The Anderson Family Football Complex, an 80,000-square-foot football facility that recently opened at the University of Kansas (KU) in Lawrence, KS, at a cost of $31 million, includes two grass practice fields and additional parking. The two-level football facility features a football training area, locker rooms, athletics administrative offices and support services. The facility is filled with cutting-edge technology, including flat-screen TVs, an auditorium for football press conferences that features a pair of overhead projectors, removable walls for flexible space, a small football field with artificial turf, hydrotherapy pools with a current and hot tubs. The football facility also includes a video room where film shot on the practice field can be streamed directly and immediately into the room before the team even leaves the field.

The 42,000-square-foot Anderson Family Strength and Conditioning Center at KU features high-tech weight training equipment, a cardiovascular workout area, meeting rooms and lockers. The center was completed in 2003 and cost $8 million. It serves the KU men’s and women’s basketball teams and all other Olympic sports offered at KU.

To meet training demands, the center has tall ceilings and a lot of natural light. Strength equipment has also been customized specifically for KU’s athletic needs, says Andrea Hudy, KU assistant athletic director of sports performance.

“We helped design eight prototypes with cable columns that are specific to us and specific to our needs,” says Hudy, who worked with a major manufacturer to create the equipment. Hudy adds that the equipment may be sold globally and used in health clubs.

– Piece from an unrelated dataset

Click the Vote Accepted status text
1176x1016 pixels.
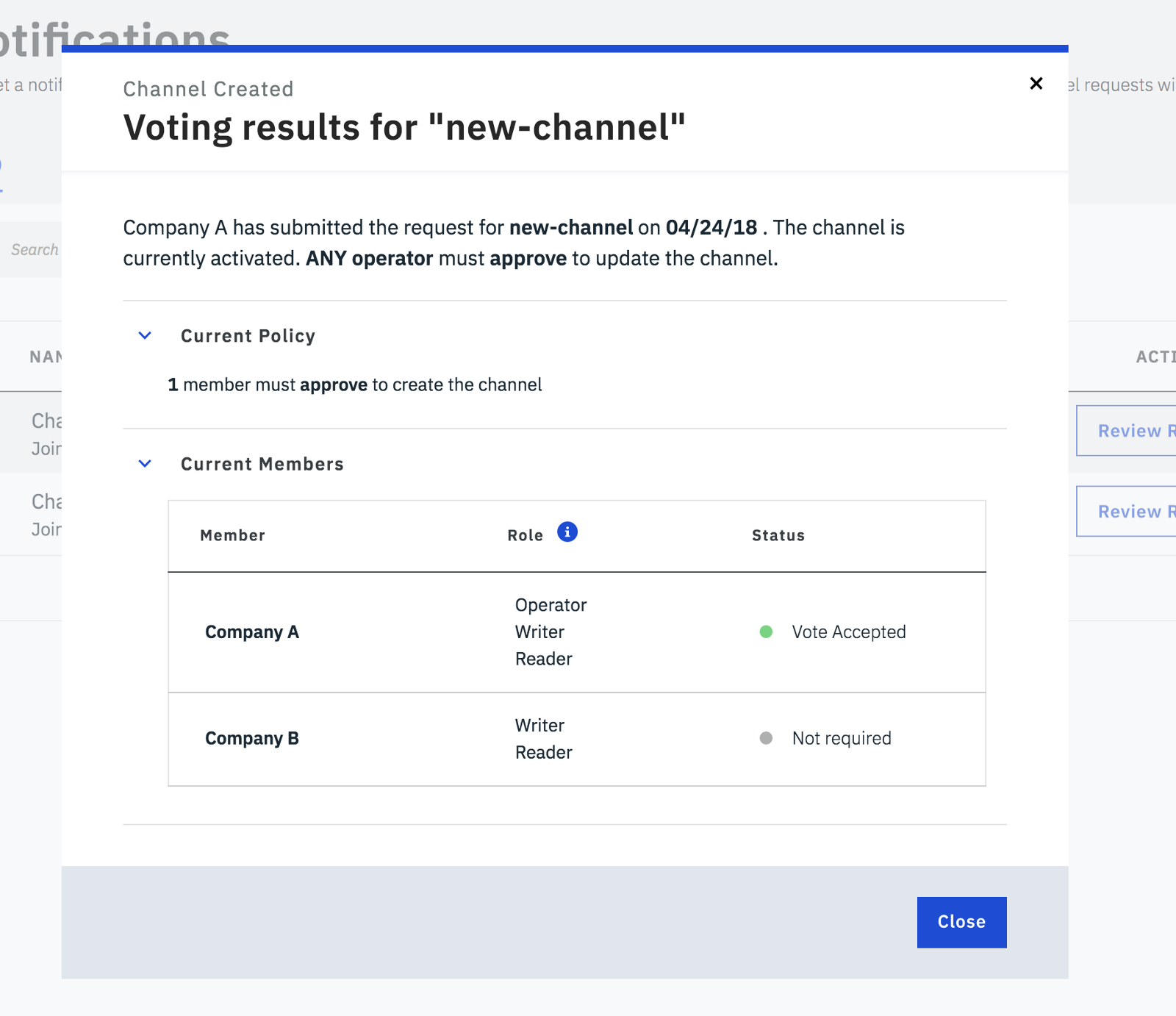[848, 632]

Hudy, who works mainly with KU’s men and women’s basketball teams, occasionally borrows programming ideas from health clubs. The center features a boxing area, 15 spin bikes and plenty of functional fitness space.

“I think there are so many different things out there, and it depends on where you are,” Hudy says of athletic training practices trickling down to the health club market. “We use a lot of space for total-body, multi-planar, multi-joint exercises.”

Other high-tech university athletic training facilities include the Woody Hayes Athletic Center and the Steelwood Athletic Training Facility at The Ohio State University in Columbus, OH, and the Starnes Athletic Training Center at the University of Mississippi in Oxford, MS. Both feature customization and extensive rehabilitation equipment.

Although university athletic professionals say that these high-tech trends could filter down to health clubs and recreation centers, cost may still be prohibitive. For example, most quality underwater treadmills cost upwards of $2,000, and digital x-ray machines can cost anywhere from $35,000 to more than $200,000. However, if a club has the means, then they should look into it, KU’s Hudy says.

“We try to be cutting edge in our training, and we have the opportunity to do that here with the support that we have,” Hudy says. “We’re doing a lot of things that [the health club market] would be interested in.”